我が国の雇用情勢に関する経済指標である完全失業率(労働力人口に占める完全失業者の比率をいう。以下この節において同じ。)について,バブル経済期以降の推移(平成元年以降)を見ると,6-2-2-1図のとおりである。完全失業率は,平成4年から上昇し続け,14年には最悪となる5.4%を記録し,同年までの10年間で2倍以上に上昇した。その後は,15年から19年にかけて大きく低下し,いわゆるリーマン・ショックに象徴される世界的な金融不安に伴って一時的には上昇したものの,23年以降は一貫して低下している。

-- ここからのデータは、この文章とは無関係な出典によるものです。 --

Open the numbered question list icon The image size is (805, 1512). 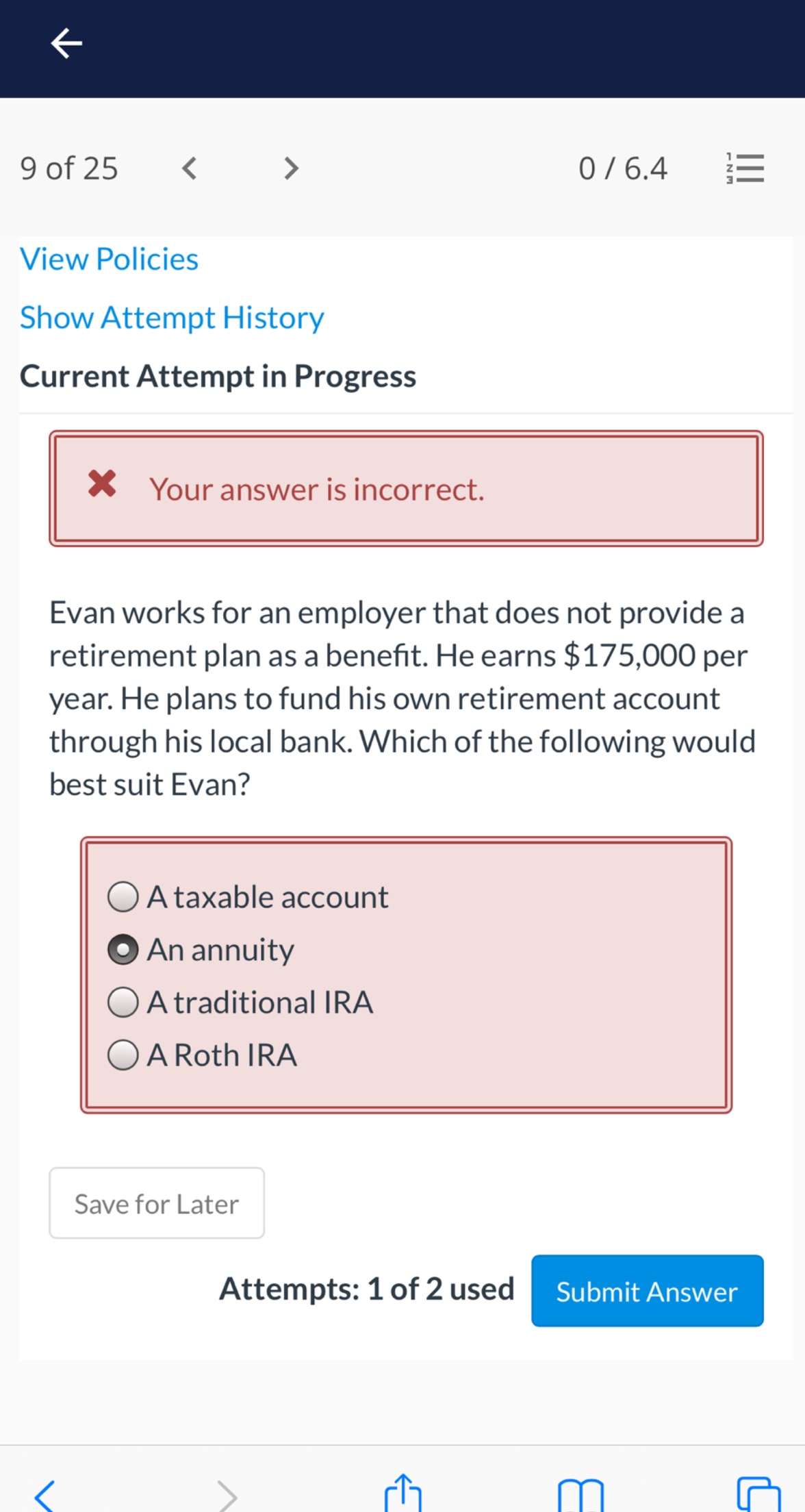point(745,167)
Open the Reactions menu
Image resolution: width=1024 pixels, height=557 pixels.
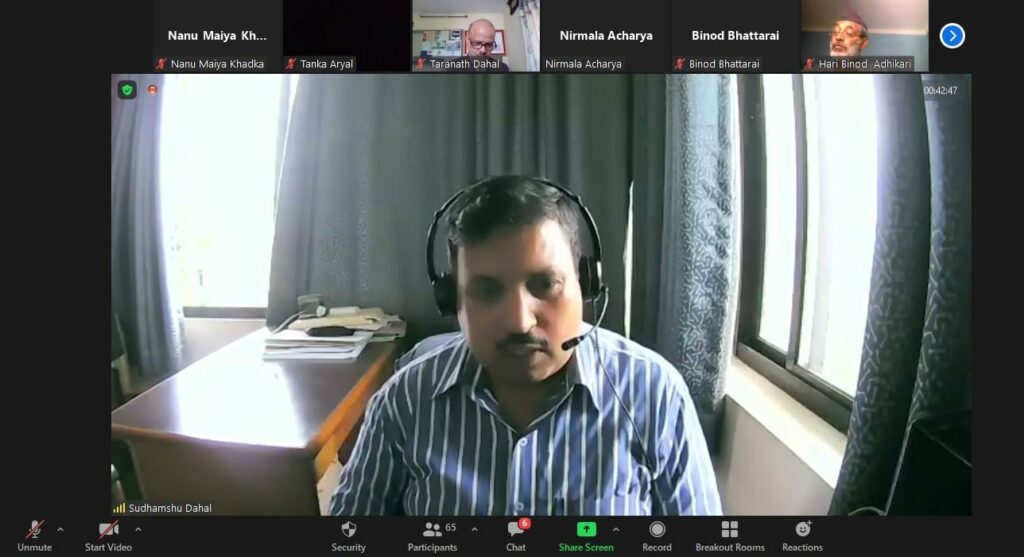[x=802, y=534]
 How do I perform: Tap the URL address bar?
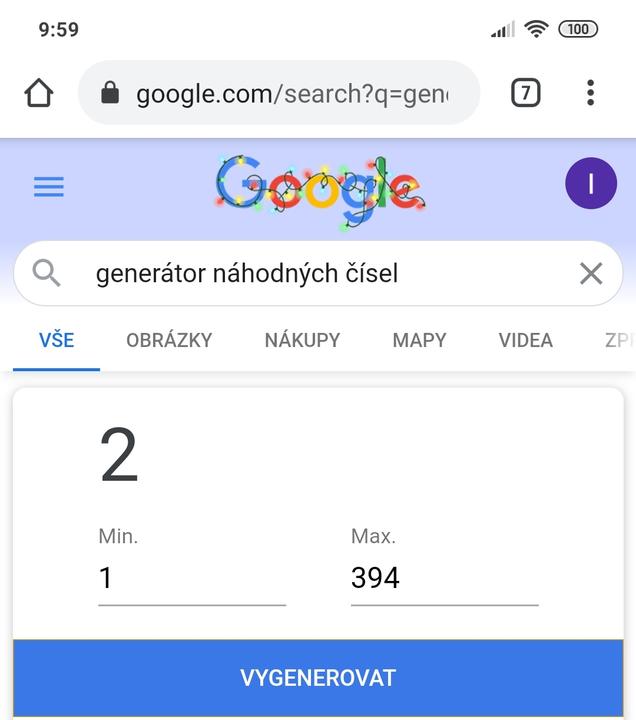(290, 94)
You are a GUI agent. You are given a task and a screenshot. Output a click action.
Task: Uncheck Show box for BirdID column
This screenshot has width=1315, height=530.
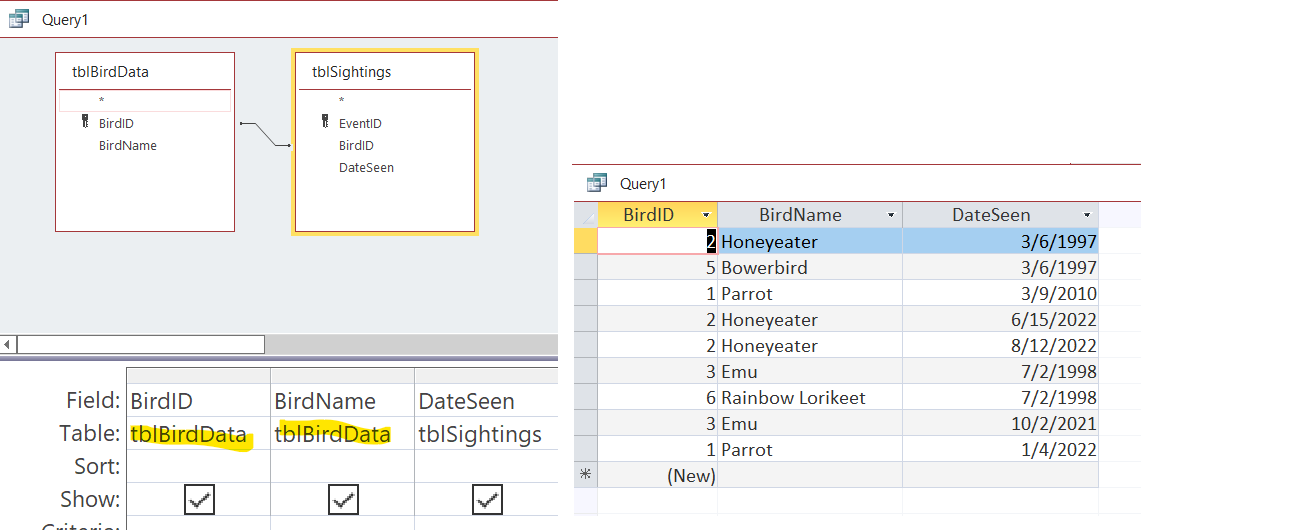200,500
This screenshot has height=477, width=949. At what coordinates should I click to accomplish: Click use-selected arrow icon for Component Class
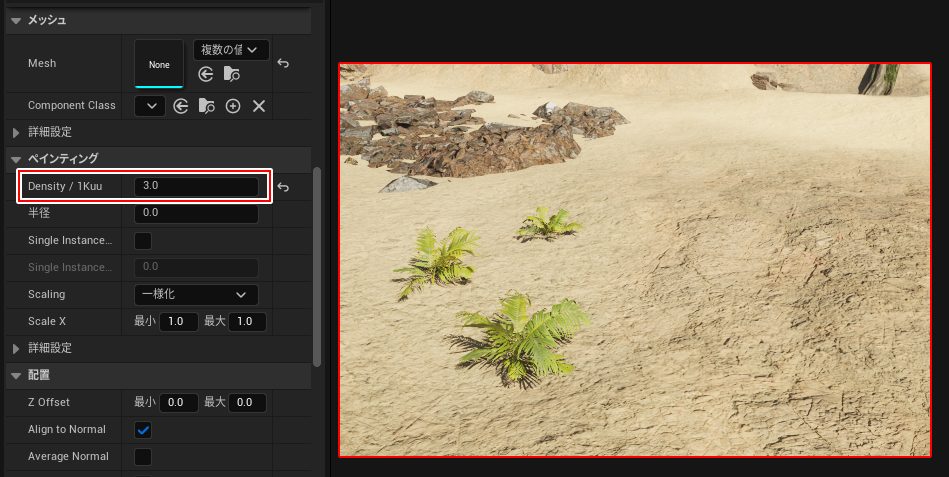point(181,106)
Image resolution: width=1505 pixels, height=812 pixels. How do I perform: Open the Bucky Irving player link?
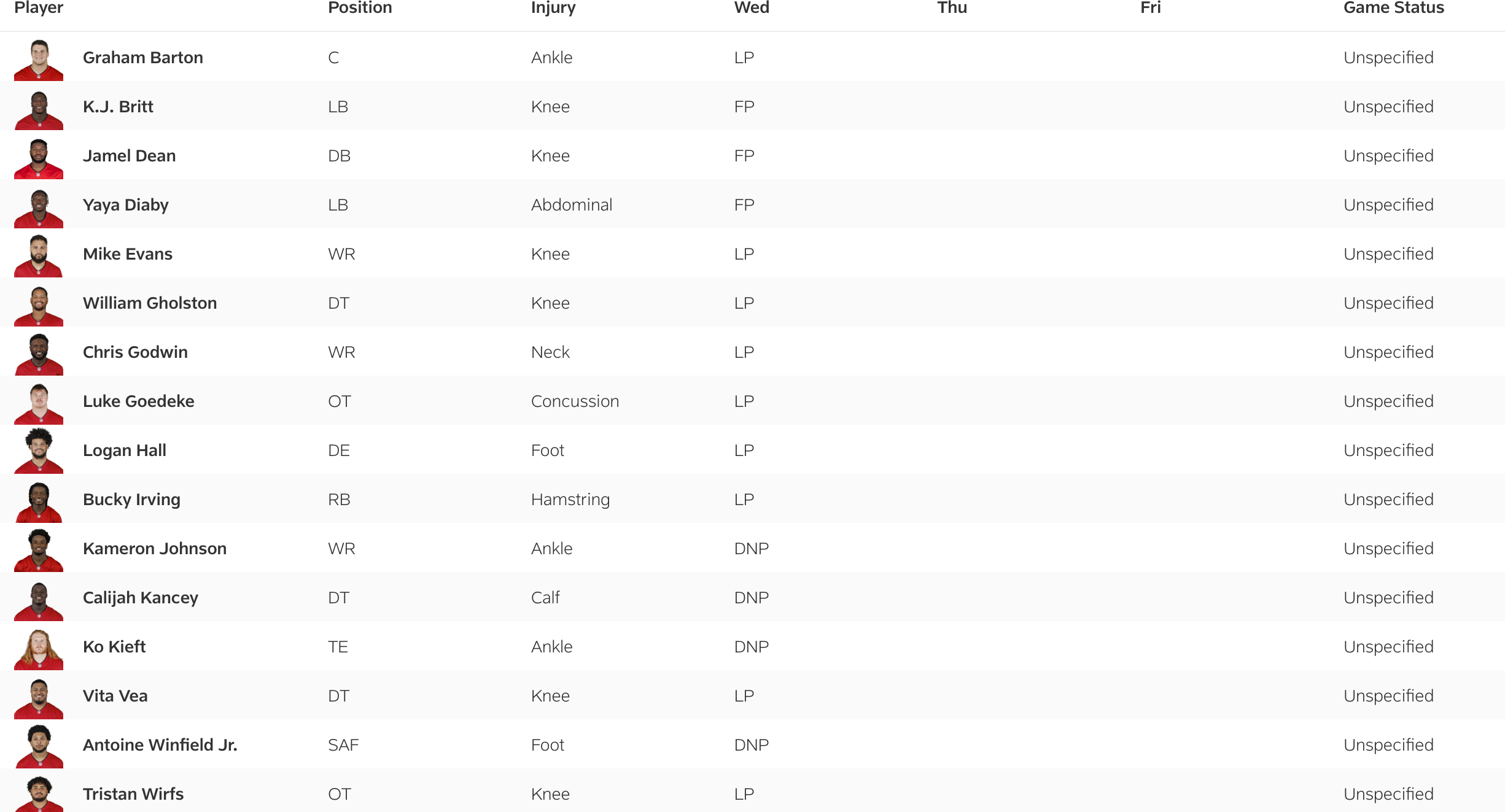(131, 500)
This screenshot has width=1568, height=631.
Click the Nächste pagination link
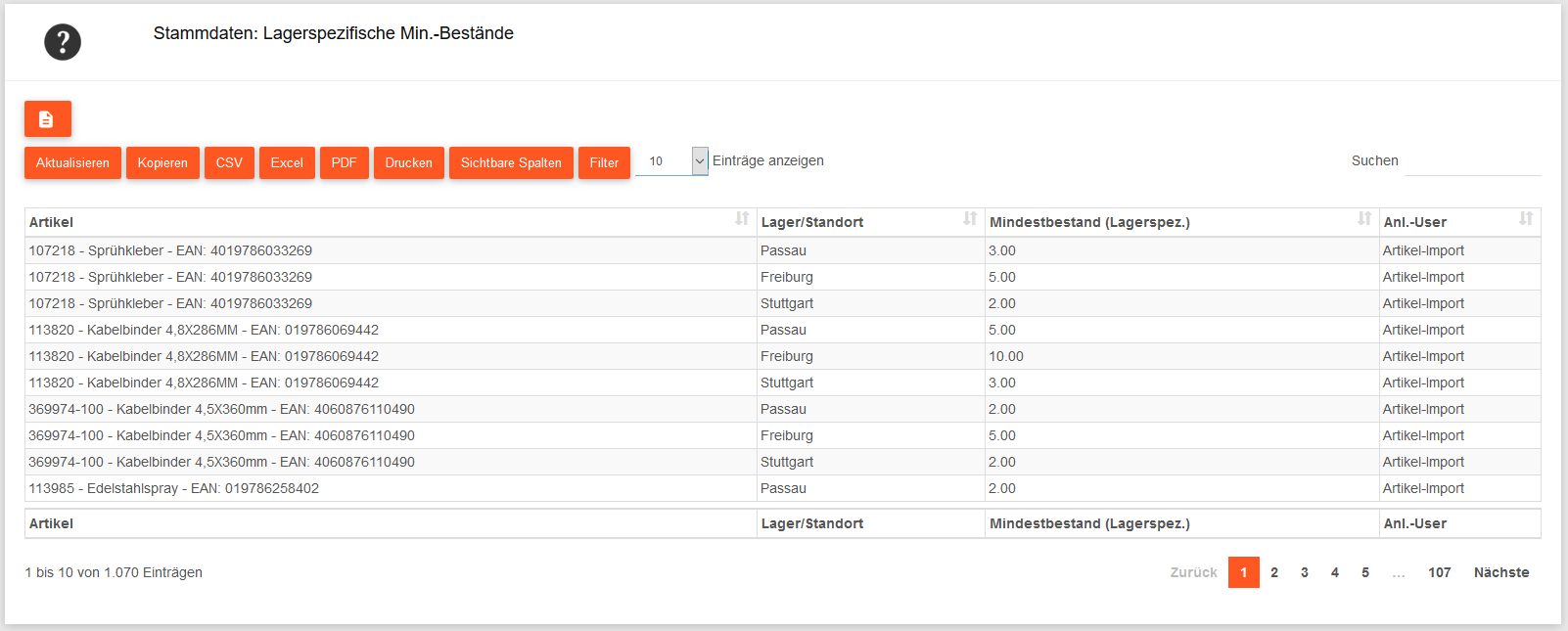click(x=1500, y=572)
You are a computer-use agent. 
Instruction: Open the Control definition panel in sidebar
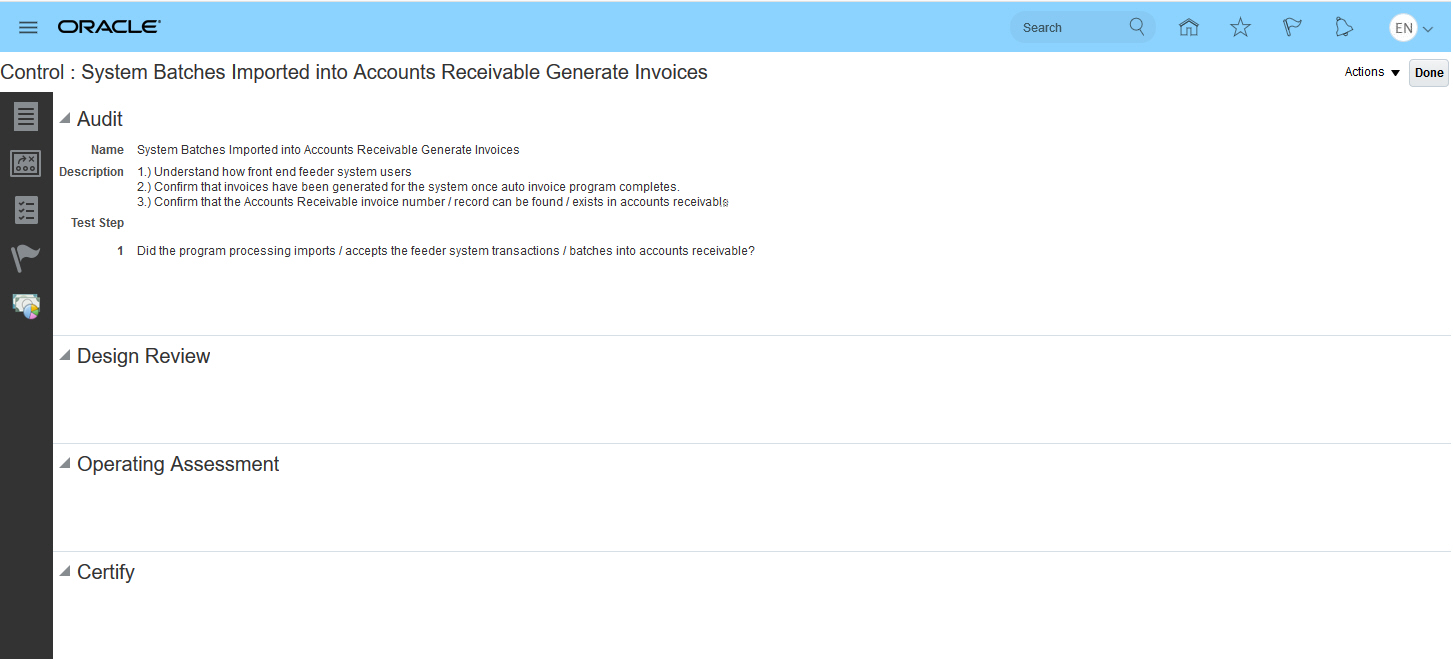[26, 116]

窃盗事犯は,金品の取得を直接的な目的とする利欲的な犯罪の典型であり,窃盗事犯者においても生活困窮や借金返済等といった何らかの経済的事情を動機や背景事情として抱えていることの多い犯罪類型であり,窃盗の検挙人員の約3割が年金等生活者以外の無職者で占められていることからすれば(6-2-1-4図P211参照),雇用情勢の変化が窃盗事犯の増減に与える影響は少なくないと思われる。とりわけ,侵入窃盗,自動車盗,車上ねらい及びひったくりの各手口は,検挙人員に占める無職者の割合が極めて高いところ(本章第1節2項(2)ウP216参照),いずれの認知件数も平成14年ないし15年までに大幅に増加したが,その後は大きく減少しており(6-2-1-5図P212参照),これらの傾向は雇用情勢の変化とも関係しているものと思われる。
6-2-2-2図は,少年(14歳以上の者に限る。以下この節において同じ。)及び高齢者について,各人口と窃盗の検挙人員の人口比の推移(最近20年間)を見たものである。
少年の人口は,減少傾向にあり,平成25年は6年と比べ約3割減少している。少年の窃盗の検挙人員の人口比は,10年まで上昇し続けた後,その後は若干の低下と上昇を経ながらも,おおむね低下傾向にあるが,25年(461.1)は10年(1,075.2)と比べると半減しており,少年人口の減少の程度よりも少年の窃盗の検挙人員が大きく減少していることが分かる。
これに対し,高齢者の人口は,一貫して増加しており,平成25年は6年と比べ約8割増加した。窃盗の検挙人員においても高年齢化が進展しており(6-2-1-2図P210参照),とりわけ万引きにおける高齢者の増加は顕著であるが(6-2-1-7図P215参照),高齢者の窃盗の検挙人員の人口比は,25年(106.8)は6年(42.9)と比べると約2.5倍に上昇しており,窃盗の検挙人員における高齢者の増加が高齢者人口の増加をはるかに上回っていることが分かる。
これらのことから,人口における少子高齢化の進展のみでは,窃盗事犯者における少年の割合の低下と高年齢化を説明することはできない。